Java ferns can grow emergent, so can anubias, given the right conditions. I know a lot of the problemes, like the drying of leaves on the swrods when emerging, can be to do with low ambient humidity. 

Echinodorus (var. Amazonicus, Kleiner Bar, Ozelot, Rubin and uruguayensis), 

Crytocoryne (var. cordata, wendtii and undulata), 

Aponogeton (var. crispis/boivinian)

Ceratophyllym, 

lindernia grandiflora, 

Bacopa caroliniana,

Hygrophylia difformis

Pretty sure H. difformis (water wisteria) is relatively easy to get to emerge.


----------



## Aqua Aurora (Oct 4, 2013)

A lot of stem plants can grow from submerged to emersed if you want to try the higher end of low light to medium light range
ludwigia, creeping jenny, rotala, bacopa, you can also grow hydro sp. japan in and out of water...
(not my photos-all are progress shorts of the same person's tank (on another forum-which I've been told I cannot link to))
["The top is ludwigia, rotala indica on the right,"]
[Ludgwidia and I think Ammania gracilis]
[just crazy ludwigia]


other people's photos
[bacopa..not pretty kepi tank...]
[creeping jenny]
[hydro sp. japan (+ ludwigia in the back) planted HOB]


----------



## Johnny579 (Aug 22, 2014)

Thanks for the advice, i chose an amazon sword and java fern.
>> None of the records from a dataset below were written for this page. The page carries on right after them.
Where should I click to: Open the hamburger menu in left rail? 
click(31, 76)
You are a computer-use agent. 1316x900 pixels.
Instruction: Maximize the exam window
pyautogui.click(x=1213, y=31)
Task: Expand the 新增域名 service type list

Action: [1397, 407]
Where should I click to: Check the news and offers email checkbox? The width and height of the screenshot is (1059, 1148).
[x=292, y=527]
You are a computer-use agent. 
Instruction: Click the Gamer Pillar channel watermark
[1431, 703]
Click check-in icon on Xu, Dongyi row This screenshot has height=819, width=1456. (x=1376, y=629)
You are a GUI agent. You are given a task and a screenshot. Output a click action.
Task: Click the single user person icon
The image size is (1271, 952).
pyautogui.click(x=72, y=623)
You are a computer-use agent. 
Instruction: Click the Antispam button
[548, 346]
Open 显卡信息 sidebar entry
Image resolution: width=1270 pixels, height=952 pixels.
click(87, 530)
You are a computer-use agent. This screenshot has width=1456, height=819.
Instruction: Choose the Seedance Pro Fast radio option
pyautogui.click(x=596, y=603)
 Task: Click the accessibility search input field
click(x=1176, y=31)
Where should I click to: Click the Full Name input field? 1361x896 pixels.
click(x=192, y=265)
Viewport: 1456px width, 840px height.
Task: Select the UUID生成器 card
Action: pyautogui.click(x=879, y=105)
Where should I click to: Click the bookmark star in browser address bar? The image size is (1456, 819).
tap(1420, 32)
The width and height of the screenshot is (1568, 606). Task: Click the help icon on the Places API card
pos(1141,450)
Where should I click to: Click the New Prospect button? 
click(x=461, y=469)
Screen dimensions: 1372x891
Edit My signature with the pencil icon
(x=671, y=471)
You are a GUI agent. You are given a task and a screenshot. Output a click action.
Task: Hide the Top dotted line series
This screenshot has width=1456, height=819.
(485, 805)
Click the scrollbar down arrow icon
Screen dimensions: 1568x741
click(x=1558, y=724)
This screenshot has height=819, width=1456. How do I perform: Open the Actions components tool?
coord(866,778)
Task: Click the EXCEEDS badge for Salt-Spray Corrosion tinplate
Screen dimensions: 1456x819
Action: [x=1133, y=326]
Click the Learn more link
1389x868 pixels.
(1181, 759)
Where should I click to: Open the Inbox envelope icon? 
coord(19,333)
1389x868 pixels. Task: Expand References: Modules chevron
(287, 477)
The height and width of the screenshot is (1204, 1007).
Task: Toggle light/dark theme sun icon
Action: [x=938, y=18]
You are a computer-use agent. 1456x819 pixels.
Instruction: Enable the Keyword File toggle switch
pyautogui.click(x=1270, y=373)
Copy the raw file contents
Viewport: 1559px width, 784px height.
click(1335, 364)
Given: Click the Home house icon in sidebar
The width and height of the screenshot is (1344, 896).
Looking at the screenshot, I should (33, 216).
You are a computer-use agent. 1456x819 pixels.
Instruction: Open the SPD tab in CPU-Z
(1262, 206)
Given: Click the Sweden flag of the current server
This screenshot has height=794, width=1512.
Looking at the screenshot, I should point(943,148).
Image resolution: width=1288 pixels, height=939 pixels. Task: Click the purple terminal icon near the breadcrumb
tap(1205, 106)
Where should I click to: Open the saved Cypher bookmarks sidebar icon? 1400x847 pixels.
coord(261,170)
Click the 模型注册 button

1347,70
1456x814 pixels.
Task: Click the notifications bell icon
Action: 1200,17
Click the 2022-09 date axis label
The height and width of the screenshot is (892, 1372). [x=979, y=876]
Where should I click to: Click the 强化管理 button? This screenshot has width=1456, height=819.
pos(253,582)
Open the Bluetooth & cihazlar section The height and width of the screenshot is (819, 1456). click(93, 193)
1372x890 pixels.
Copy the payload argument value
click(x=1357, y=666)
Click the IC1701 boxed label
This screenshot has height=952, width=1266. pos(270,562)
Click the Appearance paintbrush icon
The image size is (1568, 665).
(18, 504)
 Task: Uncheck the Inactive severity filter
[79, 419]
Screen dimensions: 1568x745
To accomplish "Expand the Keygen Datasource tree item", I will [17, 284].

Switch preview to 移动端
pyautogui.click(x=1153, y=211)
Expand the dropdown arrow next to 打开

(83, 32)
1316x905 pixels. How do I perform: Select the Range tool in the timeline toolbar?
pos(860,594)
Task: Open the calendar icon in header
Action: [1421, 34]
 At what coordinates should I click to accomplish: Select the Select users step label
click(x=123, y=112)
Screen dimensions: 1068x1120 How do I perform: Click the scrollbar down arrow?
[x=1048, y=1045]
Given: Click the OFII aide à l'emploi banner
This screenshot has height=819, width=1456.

My lfs has been out of anubias but i have a nice piece of driftwood that i intend to put anubias on as soon as i find some. My betta is very happy, he has red and purple fins with a white body that has a reddish tint. He is not a crowntail like i was hoping to find, the day i bought him they barely had any crowns and he was the prettiest betta they had. The name has a long story behind it but i have been calling him king willy.


----------



## BettaMummy87 (Jul 26, 2014)

Would love to see photos of your boy once hes settled. always nice to see the pretty fish people find!


----------